* [PROBLEM A]:
Render the part of the entries that opens with the line containing "Where should I click to: Open" and runs through the final entry as a numbered list, skipping blank lines. Leave the pictures out of your answer.

# start of EXCERPT

Original URL: https://www.theregister.com/2009/02/23/redhat_revs_kvm_up/

Red Hat cranks virtualization power play

Move aside, Microsoft, Citrix, VMware...

By Timothy Prickett Morgan

Posted in Channel, 23rd February 2009 20:50 GMT

Red Hat is a player in operating systems and middleware, and it wants to be a player in server virtualization - at least more of a player than it has been since it parked the Xen hypervisor inside its Enterprise Linux 5 distro back in March 2007.

The company has been dropping hints about its plans for server and desktop virtualization since acquiring Qumranet, the creator of the KVM virtualization hypervisor, for $107m in cash last September. After last week announcing an interoperability agreement with Microsoft, which will see Red Hat support Windows instances atop its Xen and KVM hypervisors and Microsoft support RHEL atop its Hyper-V hypervisor, and ahead of VMware's VMworld Europe trade event in Cannes, which starts tomorrow, Red Hat decided it had better explain what it was going to do with KVM.

And so Red Hat today mapped out its server and desktop virtualization plans, which are going to take the next 18 months to get fleshed out with some details and delivered as commercialized products.

"Red Hat is in a power position to set the agenda for virtualization," said Brian Stevens, chief technology officer at the Linux outfit, which is also - by virtue of its JBoss acquisition - one of the key providers of middleware.

# end of EXCERPT
# start of DATA FOR THIS EXERCISE

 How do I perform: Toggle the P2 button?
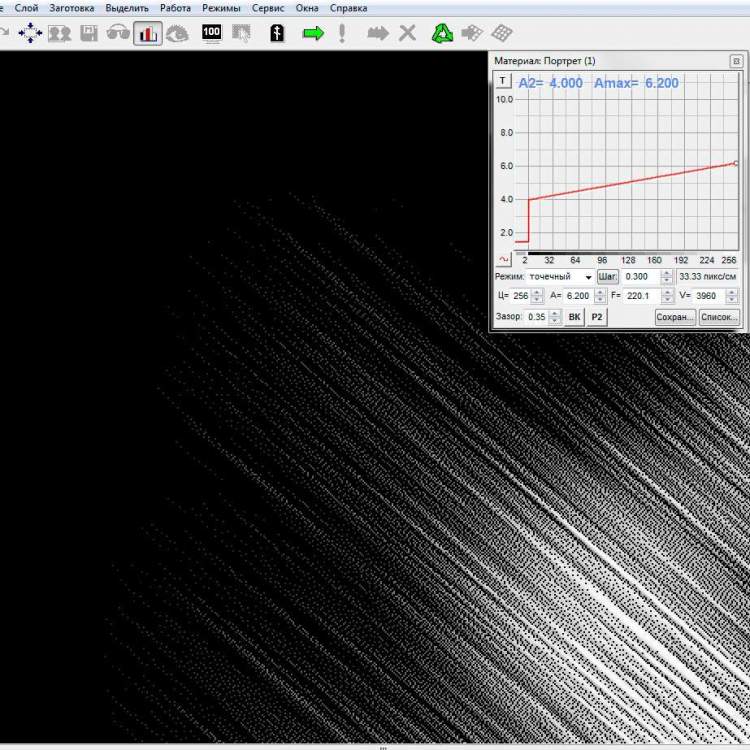click(596, 317)
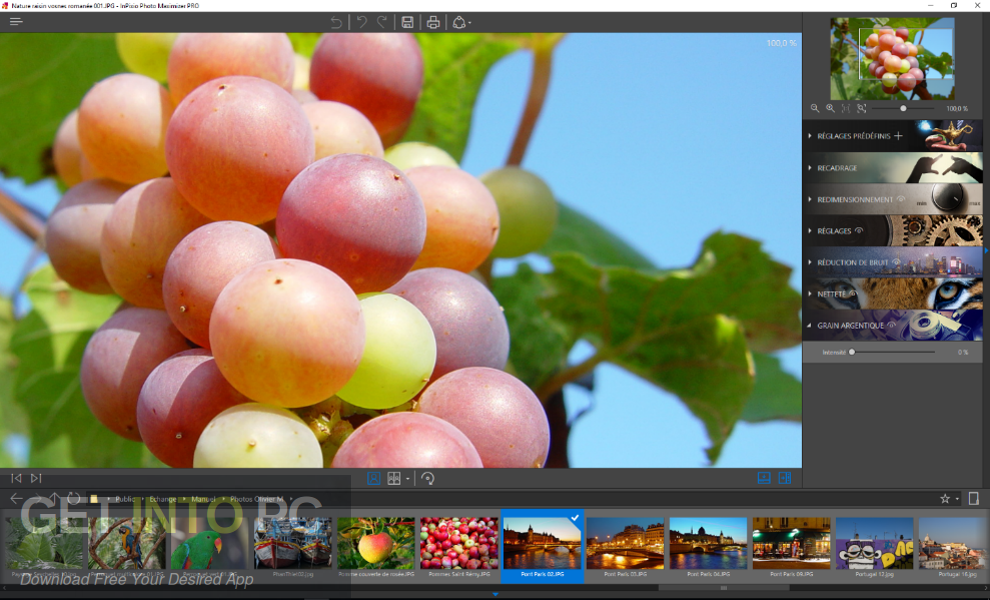This screenshot has width=990, height=600.
Task: Select the Undo icon in the toolbar
Action: tap(361, 21)
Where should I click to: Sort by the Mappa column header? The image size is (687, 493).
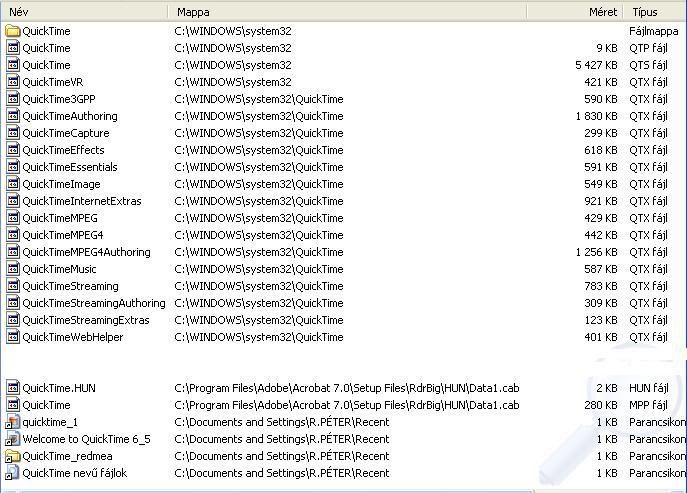[370, 12]
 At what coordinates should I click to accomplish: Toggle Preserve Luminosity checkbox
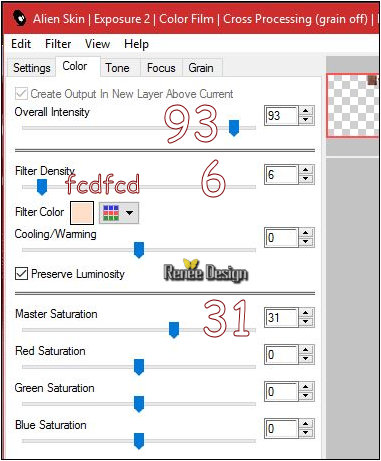point(21,274)
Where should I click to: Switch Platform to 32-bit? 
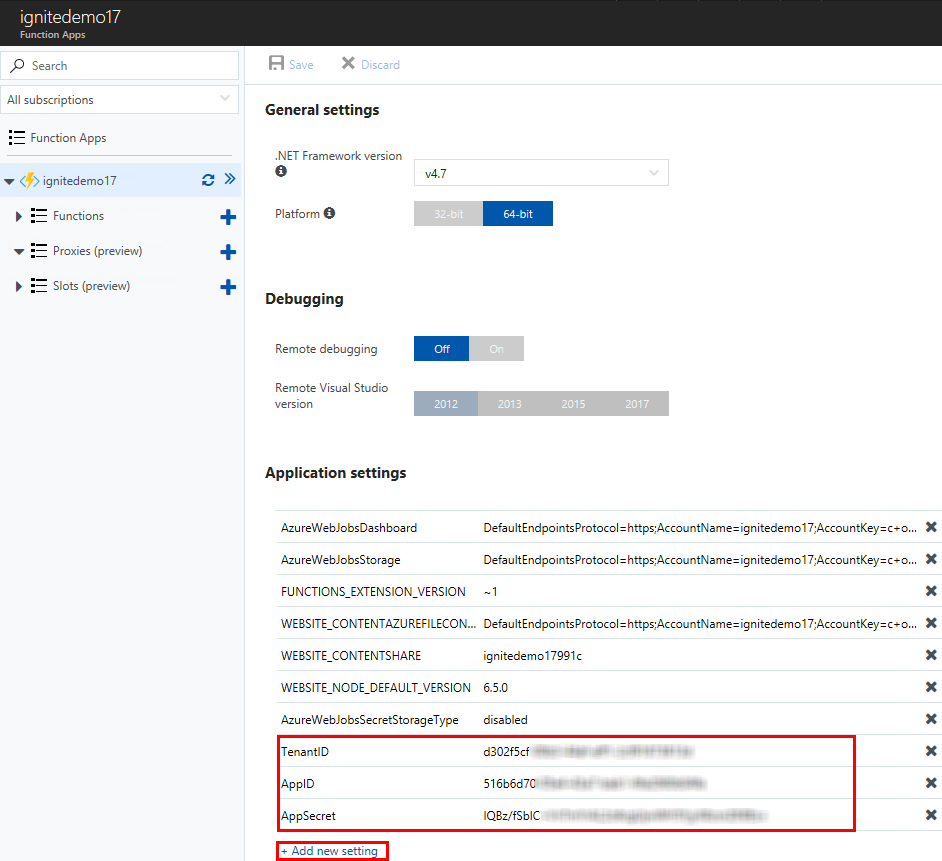click(x=448, y=214)
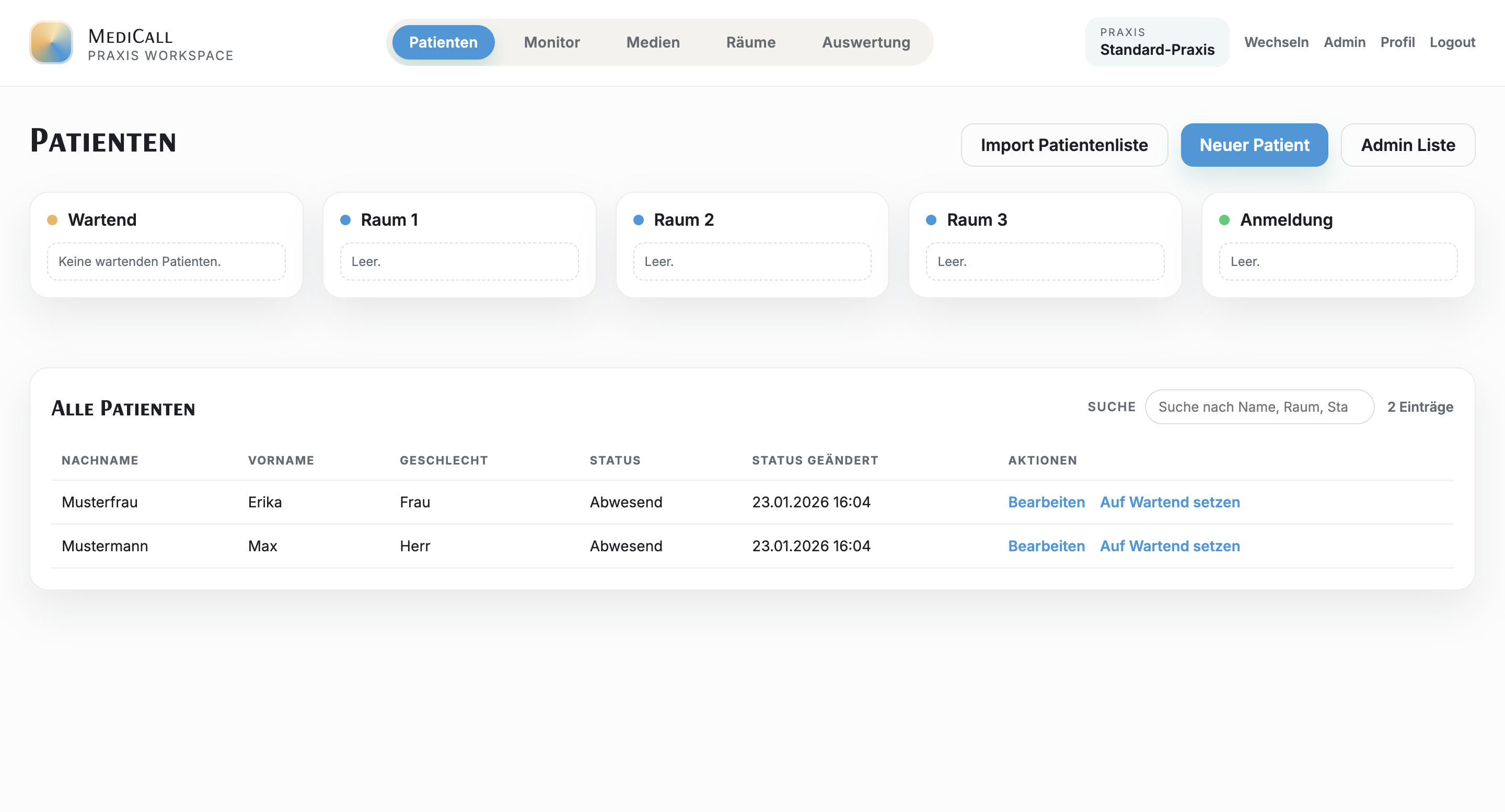The height and width of the screenshot is (812, 1505).
Task: Set Max Mustermann to Wartend
Action: pyautogui.click(x=1170, y=546)
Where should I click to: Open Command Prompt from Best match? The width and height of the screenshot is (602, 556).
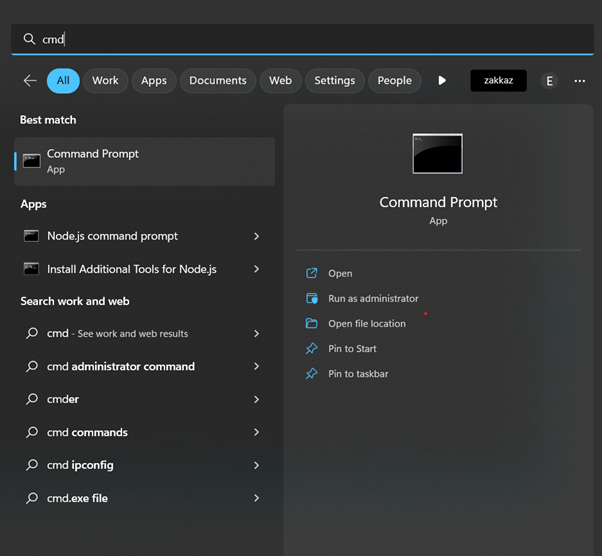(145, 161)
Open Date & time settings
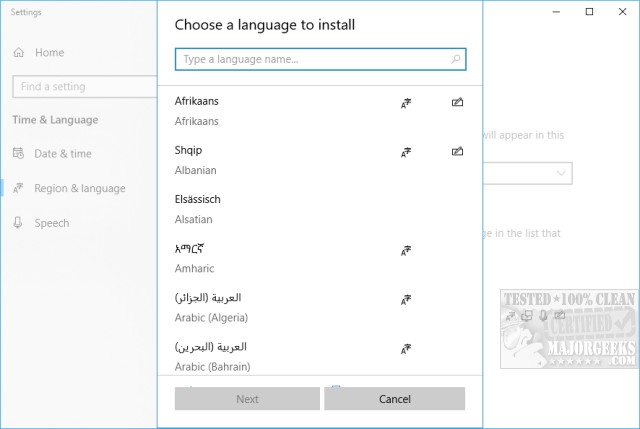Screen dimensions: 640x429 [x=62, y=153]
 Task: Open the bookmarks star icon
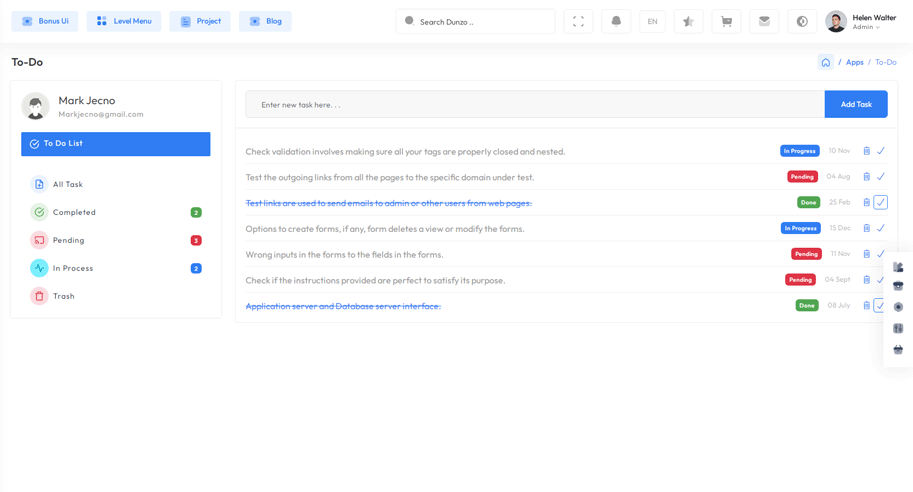pos(688,21)
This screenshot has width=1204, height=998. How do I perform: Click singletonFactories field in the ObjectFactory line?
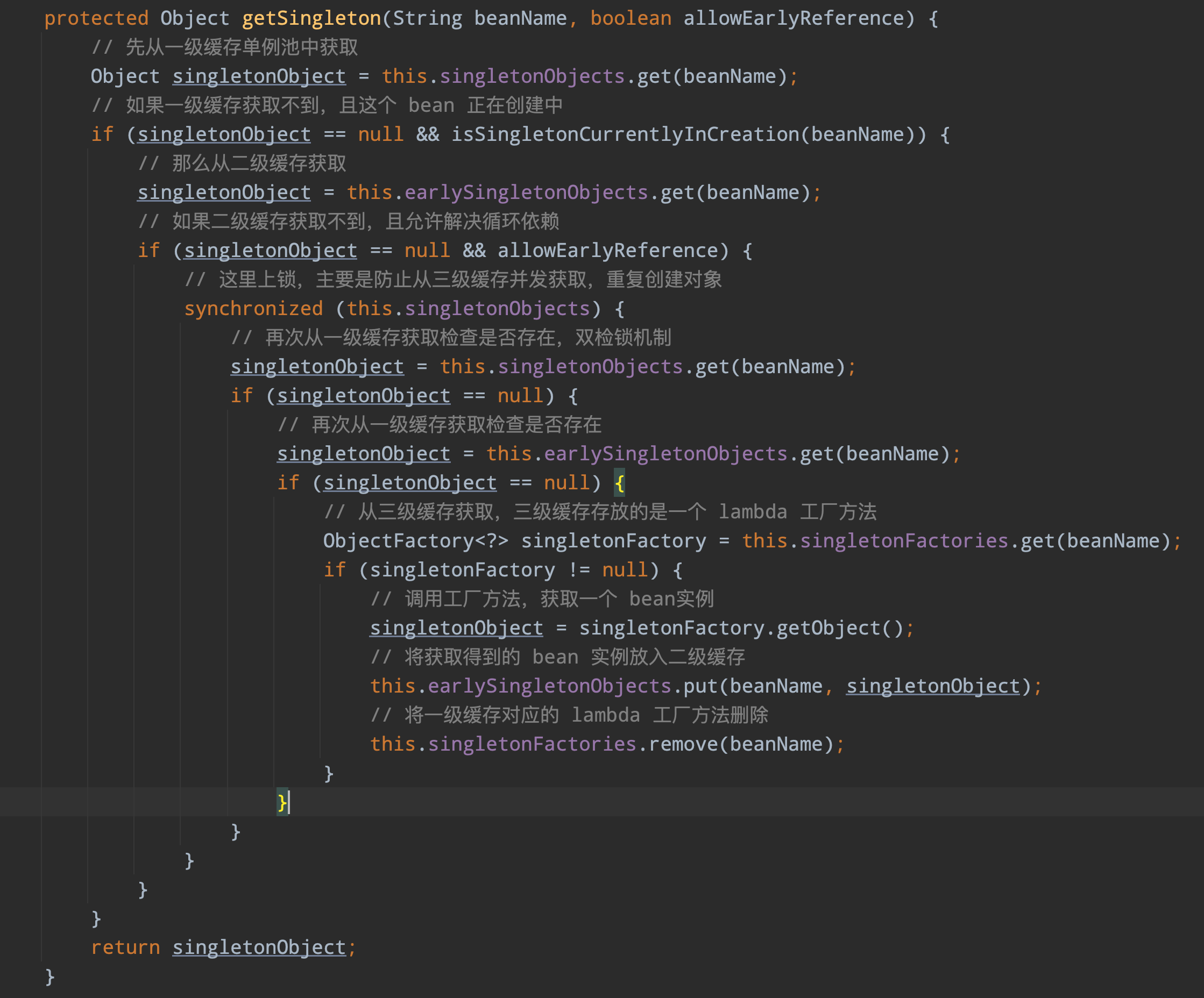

# end of DATA FOR THIS EXERCISE

* [PROBLEM B]:
According to the article on Red Hat's virtualization plans, how much did Red Hat pay to acquire Qumranet?

* [EXERCISE SOLUTION A]:
1. Where should I click to: Open Command Prompt from Best match? The width and height of the screenshot is (602, 556).
2. (145, 161)
3. Open Date & time settings
4. Screen dimensions: 640x429 [x=62, y=153]
5.  Task: Open the bookmarks star icon
6. pos(688,21)
7. This screenshot has width=1204, height=998. How do I perform: Click singletonFactories field in the ObjectFactory line?

* [EXERCISE SOLUTION B]:
$107m in cash.